Savea, who will have his 11th season in the side, will mark his first appearance in the competition by playing his 120th game.

The Hurricanes’ season opens against the Reds in round one.

Savea said: “I’m looking forward to the season, especially getting out to the communities, when we play in Levin against the Crusaders for our pre-season game and Palmerston North against the Western Force on Sunday, April 2.

“We’ve just moved into our new facility, and there’s something awesome about change; it’s brought in a lot of energy. It’s refreshing to come in and be in a new space alongside other professional teams. Hopefully, being here can help us move forward and prepare well for our games.”

The facility is part of the New Zealand Campus of Innovation and Sport at what was the Central Institute of Technology at Trentham and houses, several Wellington-based teams.

Coach Jason Holland was delighted to be able to call on Savea’s leadership ability again.

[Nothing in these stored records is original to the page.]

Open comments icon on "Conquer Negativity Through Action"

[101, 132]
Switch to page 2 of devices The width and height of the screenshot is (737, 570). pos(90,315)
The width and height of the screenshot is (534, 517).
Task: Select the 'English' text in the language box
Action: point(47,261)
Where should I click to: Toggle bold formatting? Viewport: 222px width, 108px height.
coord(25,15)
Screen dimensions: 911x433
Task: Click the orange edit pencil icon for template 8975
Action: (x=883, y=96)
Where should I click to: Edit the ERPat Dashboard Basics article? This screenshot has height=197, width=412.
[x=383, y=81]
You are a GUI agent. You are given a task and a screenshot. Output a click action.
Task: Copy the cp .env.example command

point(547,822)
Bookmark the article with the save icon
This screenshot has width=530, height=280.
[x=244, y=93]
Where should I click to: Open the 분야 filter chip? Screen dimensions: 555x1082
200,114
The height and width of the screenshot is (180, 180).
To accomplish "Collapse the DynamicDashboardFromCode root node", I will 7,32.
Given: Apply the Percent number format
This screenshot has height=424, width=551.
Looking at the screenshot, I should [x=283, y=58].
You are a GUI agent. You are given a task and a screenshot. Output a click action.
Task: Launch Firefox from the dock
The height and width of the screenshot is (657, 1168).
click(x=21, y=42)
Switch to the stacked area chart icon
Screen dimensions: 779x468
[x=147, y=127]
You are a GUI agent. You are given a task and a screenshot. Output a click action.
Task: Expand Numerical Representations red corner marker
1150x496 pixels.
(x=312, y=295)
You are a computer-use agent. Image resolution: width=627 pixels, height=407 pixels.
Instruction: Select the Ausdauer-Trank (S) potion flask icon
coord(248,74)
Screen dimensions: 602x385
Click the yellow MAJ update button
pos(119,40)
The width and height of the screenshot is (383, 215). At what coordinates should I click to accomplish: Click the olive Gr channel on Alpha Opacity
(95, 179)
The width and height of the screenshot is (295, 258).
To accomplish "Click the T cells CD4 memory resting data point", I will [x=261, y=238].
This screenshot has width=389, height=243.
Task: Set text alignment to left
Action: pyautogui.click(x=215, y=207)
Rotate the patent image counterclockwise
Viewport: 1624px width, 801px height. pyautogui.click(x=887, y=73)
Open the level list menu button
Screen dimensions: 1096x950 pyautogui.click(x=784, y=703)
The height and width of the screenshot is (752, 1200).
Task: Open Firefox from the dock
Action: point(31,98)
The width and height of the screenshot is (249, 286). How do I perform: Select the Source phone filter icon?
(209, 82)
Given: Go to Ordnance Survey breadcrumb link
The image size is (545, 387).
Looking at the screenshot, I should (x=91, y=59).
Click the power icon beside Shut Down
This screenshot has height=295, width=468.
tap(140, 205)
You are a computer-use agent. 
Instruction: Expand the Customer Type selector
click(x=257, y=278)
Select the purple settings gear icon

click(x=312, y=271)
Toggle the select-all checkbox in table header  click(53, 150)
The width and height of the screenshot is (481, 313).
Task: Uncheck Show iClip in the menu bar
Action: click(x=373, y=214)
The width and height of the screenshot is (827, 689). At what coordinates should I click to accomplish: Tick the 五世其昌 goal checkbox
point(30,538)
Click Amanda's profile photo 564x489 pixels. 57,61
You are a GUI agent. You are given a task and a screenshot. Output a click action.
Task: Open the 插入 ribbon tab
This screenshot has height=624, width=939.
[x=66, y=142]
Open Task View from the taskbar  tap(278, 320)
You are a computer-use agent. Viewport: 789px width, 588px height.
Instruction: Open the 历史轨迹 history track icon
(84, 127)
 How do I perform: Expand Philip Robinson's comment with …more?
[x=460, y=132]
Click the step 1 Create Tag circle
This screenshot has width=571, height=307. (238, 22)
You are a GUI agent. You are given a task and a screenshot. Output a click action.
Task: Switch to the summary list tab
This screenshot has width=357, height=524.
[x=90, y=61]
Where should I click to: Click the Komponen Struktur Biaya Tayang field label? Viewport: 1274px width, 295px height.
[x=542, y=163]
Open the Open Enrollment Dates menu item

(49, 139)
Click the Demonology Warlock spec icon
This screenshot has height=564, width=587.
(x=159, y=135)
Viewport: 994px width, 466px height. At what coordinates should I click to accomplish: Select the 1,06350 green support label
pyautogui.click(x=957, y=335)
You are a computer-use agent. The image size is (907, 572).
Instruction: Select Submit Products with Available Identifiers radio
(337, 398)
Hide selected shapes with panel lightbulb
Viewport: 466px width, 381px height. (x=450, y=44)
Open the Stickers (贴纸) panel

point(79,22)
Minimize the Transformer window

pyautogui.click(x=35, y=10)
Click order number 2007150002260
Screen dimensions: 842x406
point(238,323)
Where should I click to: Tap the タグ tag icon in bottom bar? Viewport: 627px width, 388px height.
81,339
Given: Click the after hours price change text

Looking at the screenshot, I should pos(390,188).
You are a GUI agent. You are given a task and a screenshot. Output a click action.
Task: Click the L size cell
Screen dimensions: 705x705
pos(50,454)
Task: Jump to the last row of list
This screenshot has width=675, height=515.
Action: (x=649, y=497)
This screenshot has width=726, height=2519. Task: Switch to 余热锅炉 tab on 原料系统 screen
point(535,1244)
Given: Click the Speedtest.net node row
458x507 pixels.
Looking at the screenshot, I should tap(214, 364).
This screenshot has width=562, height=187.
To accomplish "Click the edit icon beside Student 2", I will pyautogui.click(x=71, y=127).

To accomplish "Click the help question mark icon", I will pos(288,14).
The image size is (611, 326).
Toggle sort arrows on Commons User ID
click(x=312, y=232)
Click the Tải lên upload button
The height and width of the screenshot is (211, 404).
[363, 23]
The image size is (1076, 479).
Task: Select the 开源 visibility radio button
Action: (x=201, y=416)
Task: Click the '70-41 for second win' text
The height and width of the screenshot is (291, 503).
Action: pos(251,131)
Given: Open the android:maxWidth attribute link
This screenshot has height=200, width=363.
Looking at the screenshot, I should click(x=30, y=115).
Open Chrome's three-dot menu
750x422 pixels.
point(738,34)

“Ardie is a special leader. He’s the sort of guy you want to follow in whatever he does. He’s worked hard at his leadership around all the small details, around how to get the best out of the people around him.

“He’s been good at driving us as a group, players and management, about being well-planned and clear in our roles in what we’re leading.

“Ards has a great relationship with all the boys and cares about them and the team and that shows in the way he leads.”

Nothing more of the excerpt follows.